Getting Human Hands Back Into Digital Design

Hugh Pickens writes "Using computers to model the physical world has become increasingly common as products as diverse as cars and planes, pharmaceuticals and cellphones are almost entirely conceived, specified, and designed on a computer screen. Typically, only when these creations are nearly ready for mass manufacturing are prototypes made. But the NYTimes is running an interesting essay highlighting a little-noticed movement in the world of professional design and engineering: a renewed appreciation for manual labor, or innovating with the aid of human hands. 'A lot of people get lost in the world of computer simulation,' says Bill Burnett, executive director of the product design program at Stanford. 'You can't simulate everything.' Fifty years ago, tinkering with gadgets was routine for people drawn to engineering and invention, and making refinements with your own hands means 'you have to be extremely self-critical,' says Richard Sennett, whose book The Craftsman examines the importance of skilled manual labor. Even in highly abstract fields, like the design of next-generation electronic circuits, some people believe that hands-on experiences can enhance creativity. 'You need your hands to verify experimentally a technology that doesn't exist,' says Mario Paniccia, director of Intel's photonics technology lab."

Warning

[Dannybolabo]

Warning: TFA requires registration, or, bugmenot.

Simulation gives us more

[tftp]

A computer model is far more useful than a piece of hardware on your desk. It does more and costs less.

One important aspect is measurements. There is no easy way to do any meaningful measurements in a microwave circuit unless it is specifically designed for that (and for nothing else.) However a CST or Ansoft model allows you to measure the field, or the current, or whatever else you want in any point of the model (and of the space around it, if you build an antenna, for example.) These measurements will be totally non-invasive, as opposed to a real-world probe that you would have to use. Some RF designs require hundreds of iterations before you achieve the desired compromise between all your design goals. Doing this in a computer will take a month. Doing this in metal will take 10 years.

Another advantage is in parametric design. Usually models are not hardcoded, but defined with a set of parameters (Excel for Autodesk Inventor, built-in spreadsheets for SolidWorks, etc.) You can manipulate these parameters and [almost] instantly see their effect. To do this in a real-world hardware you'd need weeks and thousands of dollars.

Per my current practice, the model is built only as a working prototype, when the design has been done and validated on the computer. This model can be also used as a sales demo, but the main purpose of building it is to verify the calculations, and the quality of the overall design (such as "can it be assembled?")
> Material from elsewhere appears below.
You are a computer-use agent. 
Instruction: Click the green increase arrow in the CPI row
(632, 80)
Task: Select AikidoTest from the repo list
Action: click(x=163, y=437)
Re:The First boing 777 flew

[hcdejong]

They sort of do it with cars but only for the sake of styling.

The number of prototypes for a new car has gone down significantly, but they're still used at all stages of the design process. Noise/vibration/harshness tests are one big area where models aren't accurate enough yet. Endurance tests are also still done.

The aviation industry is ahead in this regard because it's insanely expensive to build a prototype of an airliner.